Biz insanız varlığımız ruh ve bedenden ibarettir.
Bedenimiz madde olmak hasebiyle madde aleminde,
ruhumuz manevi olmak hasebiyle mana aleminde bir
mevkiye sahiptir. Şu halde bizim tabiatla maddeten,
manen bir yerimiz vardır. Bu cihetle insan tüm bu
kainatla münasebettedir.
Beş duyu dediğimiz maddi duygularımız bizi maddi
alemde, ruhi duygularımız olan fikir ve vicdanımız
ise bizi mana alemiyle ulfet ve ahenk içinde
bulundurur.
Biz mevcuduz. Her varlığın alemde bir mevki olduğu,
her mevki olanda alemle bir münasebet ve irtbatı
bulunduğu tabidir. İşte biz maddeten ve manen
tabiattaki yerimizi bilmeye ve tabiat ve kainat ile
olan munasebetimizi anlamaya ve ona göre de
davranmaya mecburuz.
Bizim tabiatteki mevkimizi bildirecek, alemle olan
münasebetimizi tayin edecek ve ona göre hareket
ettirecek şey ise terbiyedir. Şu noktada terbiye
insanlığın, insan olamanın esası sayılır. İnsanlar
yaratılış gereği yalnız yaşayamazlar. Çünkü her
türlü maddi ve manevi ihtiyaçları biribirilerinin
eliyle temin edebilirler. Herkes her insan o
insanlık aleminin bir parçasıdır. İşte bu beşeriyet
bölümlerinin toplamı insanlık alemini teşkil eder.
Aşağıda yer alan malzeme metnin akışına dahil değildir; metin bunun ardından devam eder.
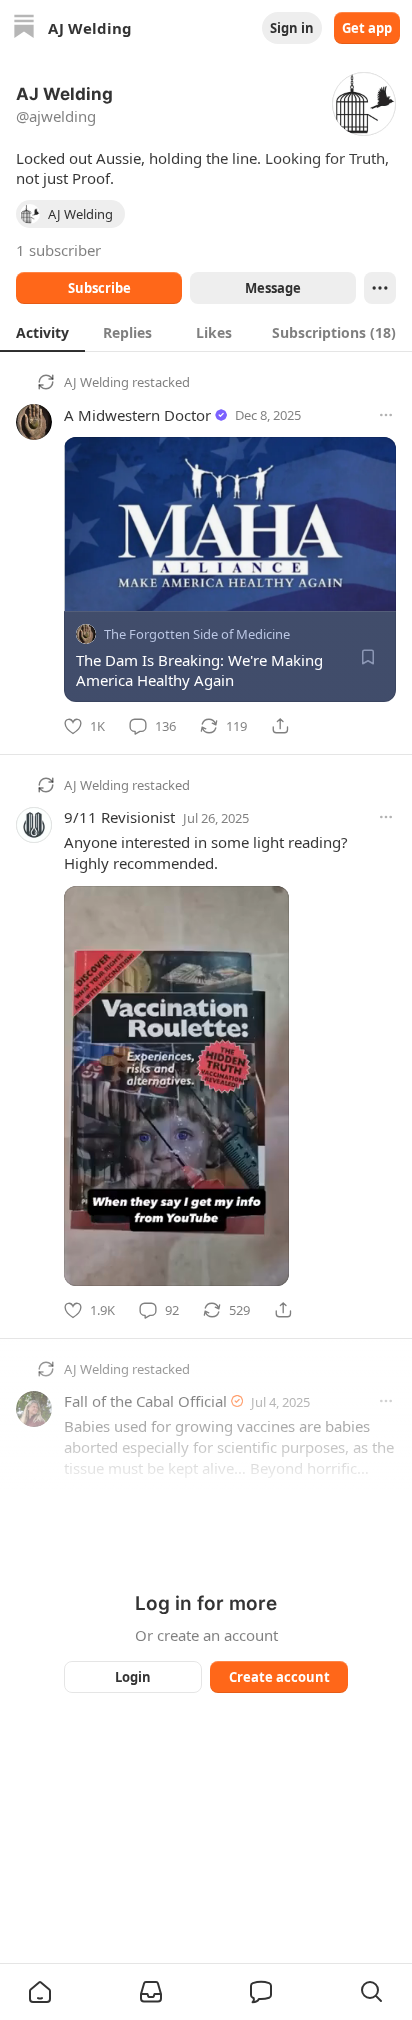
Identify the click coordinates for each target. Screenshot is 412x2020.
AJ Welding (96, 382)
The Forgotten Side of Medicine (197, 634)
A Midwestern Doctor (137, 415)
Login (133, 1677)
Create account (279, 1677)
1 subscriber (58, 250)
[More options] (386, 415)
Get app (367, 28)
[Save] (368, 657)
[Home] (24, 28)
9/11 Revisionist (119, 817)
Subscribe (99, 288)
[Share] (280, 726)
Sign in (292, 28)
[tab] (42, 332)
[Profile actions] (380, 288)
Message (273, 288)
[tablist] (206, 332)
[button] (40, 1992)
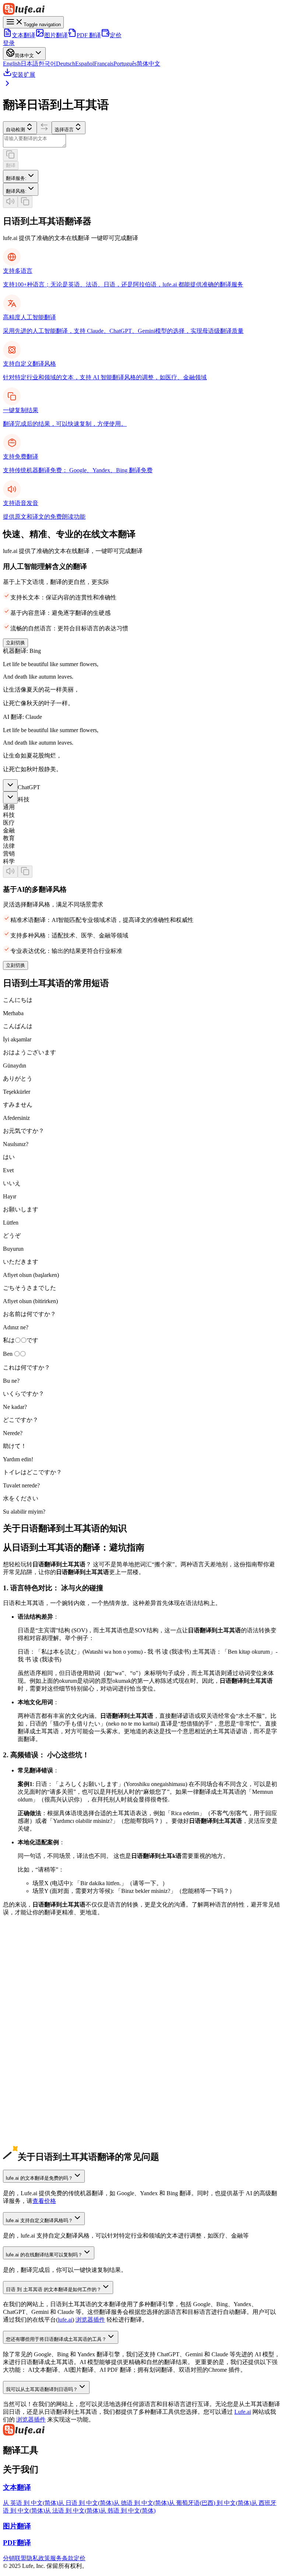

Madem ki biz bir alem içerisindeyiz madem ki bir
beşeriyet kafilesinin fertleriyiz öyle ise her
şeyden evvel o alemdeki yerimizi bilmeye ve diğer
fertlerle olan münasebetimizi anlamaya ve kafilenin
ahengini zedelemeden, ona göre yaşamaya, yer
aldığımız beşeriyet kafilesine uyum göstermeye
mecburuz.
İnsanlık aleminde ki mevkimizi bilmek, onunla olan
münasebetimizi anlamak ve o alemin düzenine tabi
olmak terbiye sayesinde olur. Herkes bu suretle tabi
olduğu toplumu bilir. Onunla olan münasebetini anlar
ve ona göre hareket ederse düzen hasıl olur. Aksi
halde her birisi bir tarafa çekiştirilirse toplumun
düzeni dağılır. Ahenk de bozulur.
Terbiye insanlık alemiyle münasebet ve irtibatta
bulunmak için gerekli kanunlar ve kuralları da
öğretir. Bu kurallar güzelce bellenirse genel düzene
uyum sağlamak kolay olur.
Bir cemiyetten istifade etmek ve ettirebilmek de
ancak terbiye ile olur. Çünkü her vucud bir tekım
azalardan ibarettir. Her azadan beklenilen hizmet
ise kendi tabi vazifelerini güzelce yerine getirmek
ve bağlı bulunduğu vucudla sürekli münasebette
bulunmaktır.
İnsanlık her azası insanlardan ibaret olan bir
vucuddur. Öyle ise her insandan beklenilen hizmette
haiz olduğu vazifeyi güzelce ifa etmek ve çevresiyle
samimi ve daimi ilişkilerde bulunmaktır.
Bir topluluğun devam ve intizamı fetlerin
birbirleriyle olan ilişkileri ve kuvvetli bağlarıyla
mümkündür. Ferden cemiyetle ilişkisinin sağlığının
haiz olduğu terbiyenin kuvveti tayin eder. Bir fert
ne derece terbiyeli olursa beşeriyet ile irtibatı o
derece sıkı olacaktır. Yaşadığı toplumla ne kadar
kuvvetli münasebetler kurarsa topluma hizmeti o
oranda fazla olacaktır.
Bir vucudu tesis eden azaların hepsi aynı ehemmiyete
sahip değildir. Herbirisi kendi ölçüsünde vazifesini
noksansız olarak biteviye sürdürmek zorundadır. Bir
el, bir kol bir yürek derecesinde değildir. Ama her
aza yerini bilip hizmetini aksatmadığı sürece vucud
sağlık sahibi olacaktır. Fertlerde toplum içerisinde
mevkilerini ehemmiyetle çalışıp kuvvetlendirmek ve
dahil oldukları cemiyetin bekası için yılmadan
gayret göstermek zorundadır. Sorumluluk sahibi
bireyler sağlıklı toplumlar meydana getirirler.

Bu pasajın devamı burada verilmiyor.